§ EXERCISE INSTRUCTIONS:
Convert the data below into a Markdown table with the columns Row and Line, giving each nonblank line its own row and leaving out blank lines.

§ SUPPLIED DATA:

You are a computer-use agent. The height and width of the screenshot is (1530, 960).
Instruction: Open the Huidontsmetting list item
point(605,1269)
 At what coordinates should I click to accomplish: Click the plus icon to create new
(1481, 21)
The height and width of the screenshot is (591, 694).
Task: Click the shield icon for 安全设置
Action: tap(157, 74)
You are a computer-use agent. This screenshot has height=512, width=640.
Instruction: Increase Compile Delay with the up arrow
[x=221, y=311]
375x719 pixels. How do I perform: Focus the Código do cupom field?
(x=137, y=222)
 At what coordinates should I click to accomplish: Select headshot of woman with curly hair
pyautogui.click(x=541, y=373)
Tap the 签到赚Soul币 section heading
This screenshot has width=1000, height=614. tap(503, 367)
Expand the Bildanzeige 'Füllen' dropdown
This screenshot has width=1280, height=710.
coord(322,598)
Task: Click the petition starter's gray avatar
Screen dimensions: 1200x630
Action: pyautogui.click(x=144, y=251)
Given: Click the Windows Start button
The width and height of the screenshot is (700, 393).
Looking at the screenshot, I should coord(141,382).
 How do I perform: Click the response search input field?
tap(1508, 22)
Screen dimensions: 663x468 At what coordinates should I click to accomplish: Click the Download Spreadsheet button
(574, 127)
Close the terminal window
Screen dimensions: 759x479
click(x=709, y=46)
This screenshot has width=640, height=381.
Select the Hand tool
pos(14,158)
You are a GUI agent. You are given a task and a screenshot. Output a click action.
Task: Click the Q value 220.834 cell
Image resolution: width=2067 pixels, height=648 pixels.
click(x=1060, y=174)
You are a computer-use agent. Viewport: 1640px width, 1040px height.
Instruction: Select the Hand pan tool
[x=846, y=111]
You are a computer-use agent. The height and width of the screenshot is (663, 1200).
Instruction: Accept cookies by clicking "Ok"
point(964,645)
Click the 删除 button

§ FINISHED TASK:
| Row | Line |
|---|---|
| 1 | You are a computer-use agent. The height and width of the screenshot is (1530, 960). |
| 2 | Instruction: Open the Huidontsmetting list item |
| 3 | point(605,1269) |
| 4 |  At what coordinates should I click to accomplish: Click the plus icon to create new |
| 5 | (1481, 21) |
| 6 | The height and width of the screenshot is (591, 694). |
| 7 | Task: Click the shield icon for 安全设置 |
| 8 | Action: tap(157, 74) |
| 9 | You are a computer-use agent. This screenshot has height=512, width=640. |
| 10 | Instruction: Increase Compile Delay with the up arrow |
| 11 | [x=221, y=311] |
| 12 | 375x719 pixels. How do I perform: Focus the Código do cupom field? |
| 13 | (x=137, y=222) |
| 14 |  At what coordinates should I click to accomplish: Select headshot of woman with curly hair |
| 15 | pyautogui.click(x=541, y=373) |
| 16 | Tap the 签到赚Soul币 section heading |
| 17 | This screenshot has width=1000, height=614. tap(503, 367) |
| 18 | Expand the Bildanzeige 'Füllen' dropdown |
| 19 | This screenshot has width=1280, height=710. |
| 20 | coord(322,598) |
| 21 | Task: Click the petition starter's gray avatar |
| 22 | Screen dimensions: 1200x630 |
| 23 | Action: pyautogui.click(x=144, y=251) |
| 24 | Given: Click the Windows Start button |
| 25 | The width and height of the screenshot is (700, 393). |
| 26 | Looking at the screenshot, I should coord(141,382). |
| 27 |  How do I perform: Click the response search input field? |
| 28 | tap(1508, 22) |
| 29 | Screen dimensions: 663x468 At what coordinates should I click to accomplish: Click the Download Spreadsheet button |
| 30 | (574, 127) |
| 31 | Close the terminal window |
| 32 | Screen dimensions: 759x479 |
| 33 | click(x=709, y=46) |
| 34 | This screenshot has width=640, height=381. |
| 35 | Select the Hand tool |
| 36 | pos(14,158) |
| 37 | You are a GUI agent. You are given a task and a screenshot. Output a click action. |
| 38 | Task: Click the Q value 220.834 cell |
| 39 | Image resolution: width=2067 pixels, height=648 pixels. |
| 40 | click(x=1060, y=174) |
| 41 | You are a computer-use agent. Viewport: 1640px width, 1040px height. |
| 42 | Instruction: Select the Hand pan tool |
| 43 | [x=846, y=111] |
| 44 | You are a computer-use agent. The height and width of the screenshot is (663, 1200). |
| 45 | Instruction: Accept cookies by clicking "Ok" |
| 46 | point(964,645) |
| 47 | Click the 删除 button |